À l'origine de cette prise de parole, l'UE Medef 56 et une quinzaine de réseaux morbihannais. Pas de méprise sur le message passé : des affiches prônent le « oui ». Et derrière les slogans, il y a également les fondements/les explications de cette mobilisation. « Pourquoi être favorable au projet de Notre-Dame des Landes ? Parce qu'un tel équipement est le gage du maintien des centres de décision dans notre département et pour permettre l'internationalisation de nos entreprises », note Jean-Pierre Rivery, président du Medef du Morbihan. Les partisans du projet mettent aussi dans la balance le recrutement de cadres : « pour les accueillir ainsi que leurs familles, pour donner à nos jeunes bien formés de s'épanouir ici, il nous faut des transports ». Les entrepreneurs entendent s'appuyer sur cette infrastructure pour poursuivre le développement de leurs ventes à l'international. « La Bretagne compte plus de 3 500 entreprises exportatrices et plus de 500 établissements étrangers sont implantés dans la région. » L'arrivée prochaine de la LGV ne suffit pas à ces entrepreneurs. « Cette ligne permettra de rallier rapidement Paris mais, aujourd'hui, les enjeux sont tels qu'il faut se poser la question de rallier l'Europe et le monde », pointe Gaël Patou, président de l'ACB pour qui, sans ce projet, la tentation sera forte de délocaliser les sièges sociaux à proximité des grands centres de décision, au premier rang duquel on retrouve Paris.

« Un casse-tête actuellement pour rallier l'Europe »

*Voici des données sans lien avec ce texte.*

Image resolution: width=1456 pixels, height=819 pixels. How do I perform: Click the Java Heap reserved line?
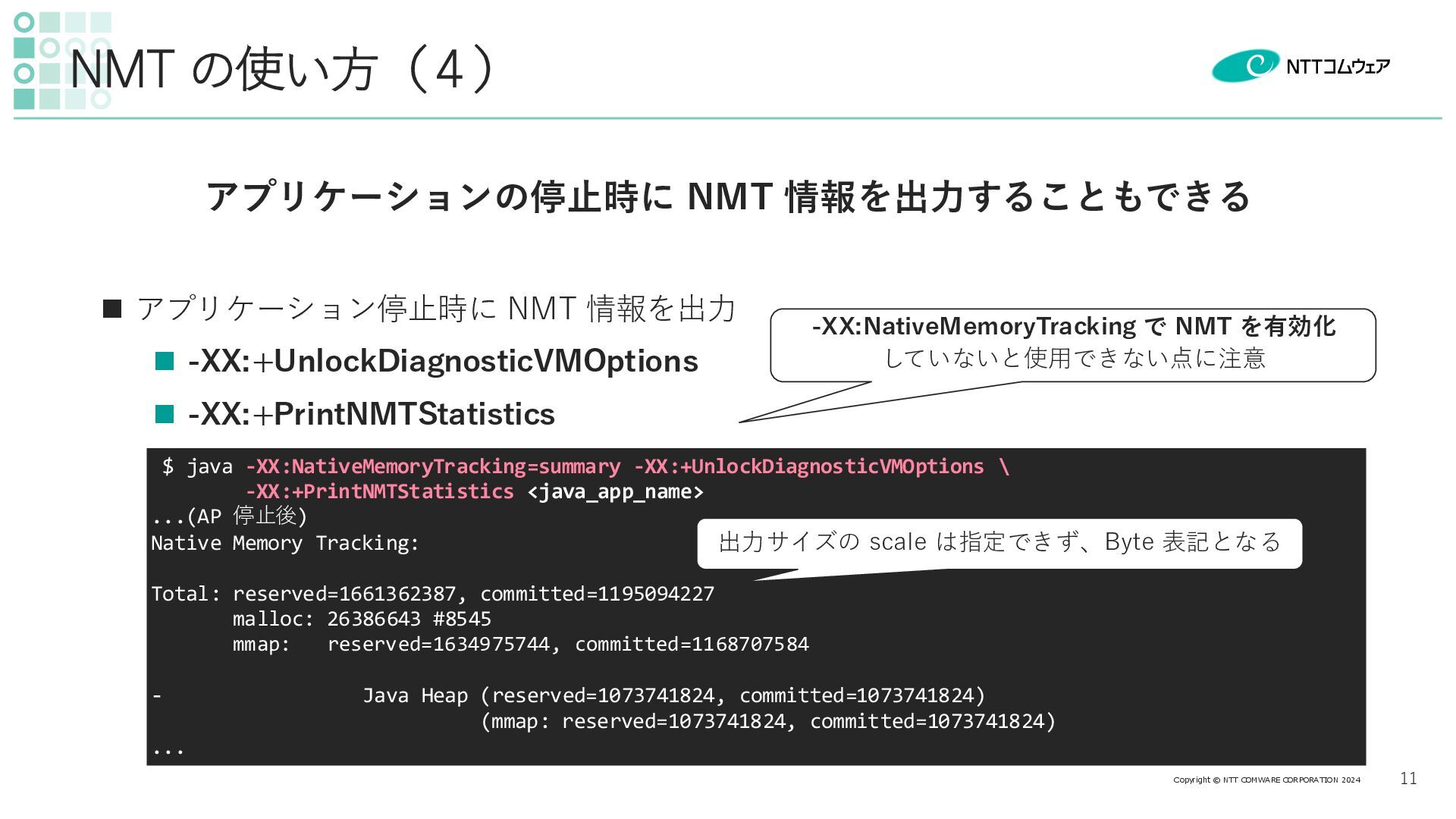click(673, 695)
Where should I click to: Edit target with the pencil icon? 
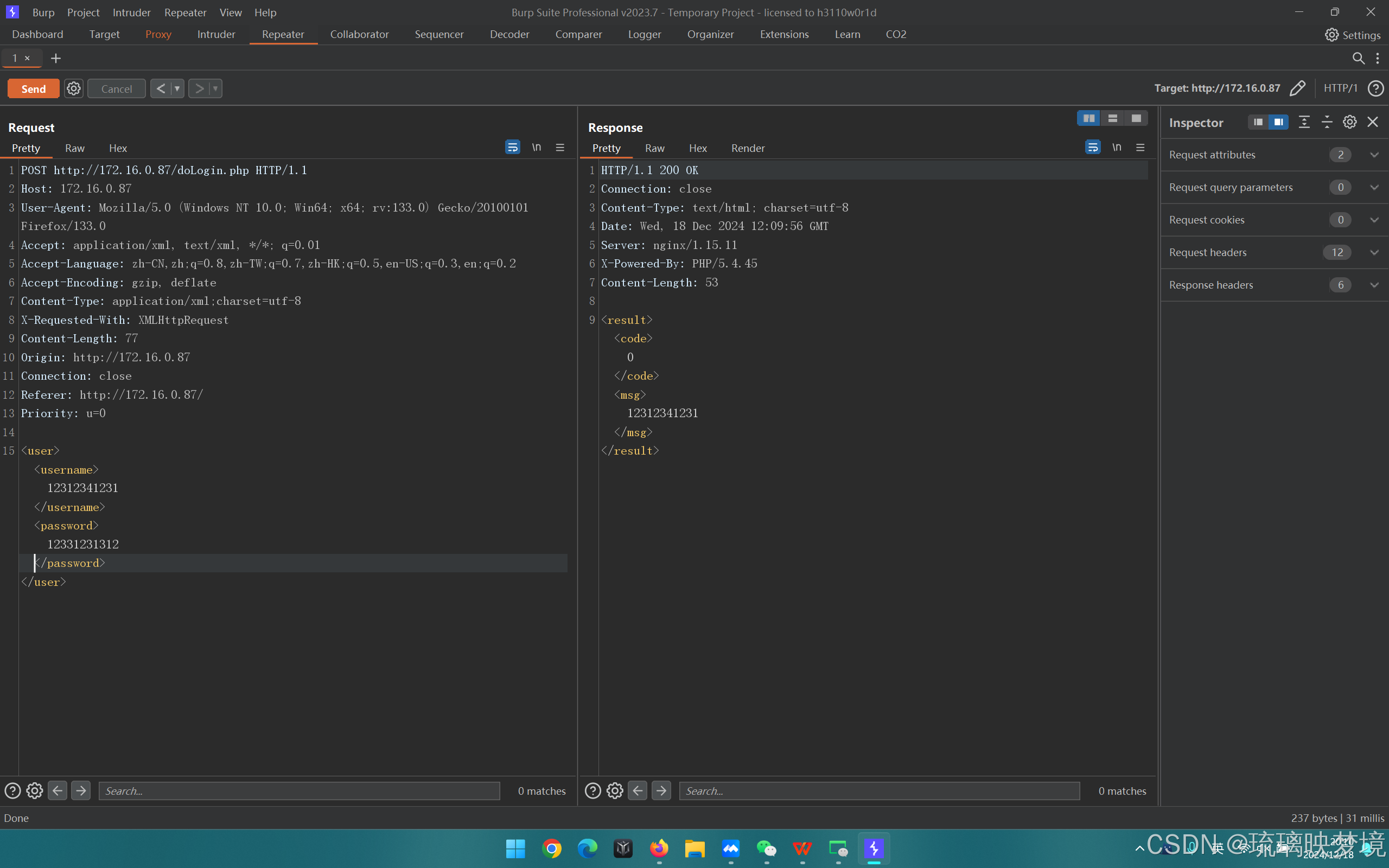pyautogui.click(x=1297, y=88)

A l'instar des réseaux, les dirigeants prennent aussi la parole. Jean-Luc Lancelot, dirigeant de Sigmaphi (135 salariés et 25 millions d'euros de chiffre d'affaires) livre son expérience de clients suisses ou allemands qui partent à 15 h de chez eux pour être à 8 h, le lendemain à Vannes. « C'est un vrai souci. Il faut faciliter les trajets en Europe. J'irai même plus loin même si ce n'est peut-être pas politiquement correct : ne serait-ce pas plus judicieux de regrouper les lignes entre Lorient, Nantes et Rennes. Ces trois aéroports desservent Lyon. Un seul décollage, ce serait aussi plus écologique non ? »

Désenclavement et retombées

Un autre acteur du pays de Vannes, InVivo NSA affiche son soutien au projet. Comptant quelque 40 nationalités au sein de son siège social, l'entreprise vit à l'heure internationale. « Nous devons pouvoir nous projeter pour continuer à accueillir nos clients et pour nous déplacer. » La notion de désenclavement et de décentralisation est aussi mise en avant. « C'est aussi un projet de territoire. La construction de cet aéroport permettrait d'offrir une manne importante pour le secteur des travaux publics », argumente Vincent Cowet de la CGPME.

Des voix divergentes

Si le monde patronal s'accorde en majorité autour de ce projet, un entrepreneur ne partage pas cet avis. Florent de Kersauson, P-dg de Nestadio Capital, ne cache pas un avis bien divergent. À grands renforts de photos et de commentaires souvent empreints d'une bonne touche d'humour, il défend l'actuel aéroport. En région si le monde patronal est plutôt favorable à l'équipement, les entreprises finistériennes soutiennent Brest qui répond à leurs besoins.

L'Ille et Vilaine favorable

En Ille-et-Vilaine, le monde économique se dit largement "pour" la réalisation de l'aéroport du grand Ouest à Notre-Dame des Landes. « Bien sûr que nous sommes pour ! Je le dis depuis très longtemps », ajoute Joël Chéritel, président du Medef Bretagne.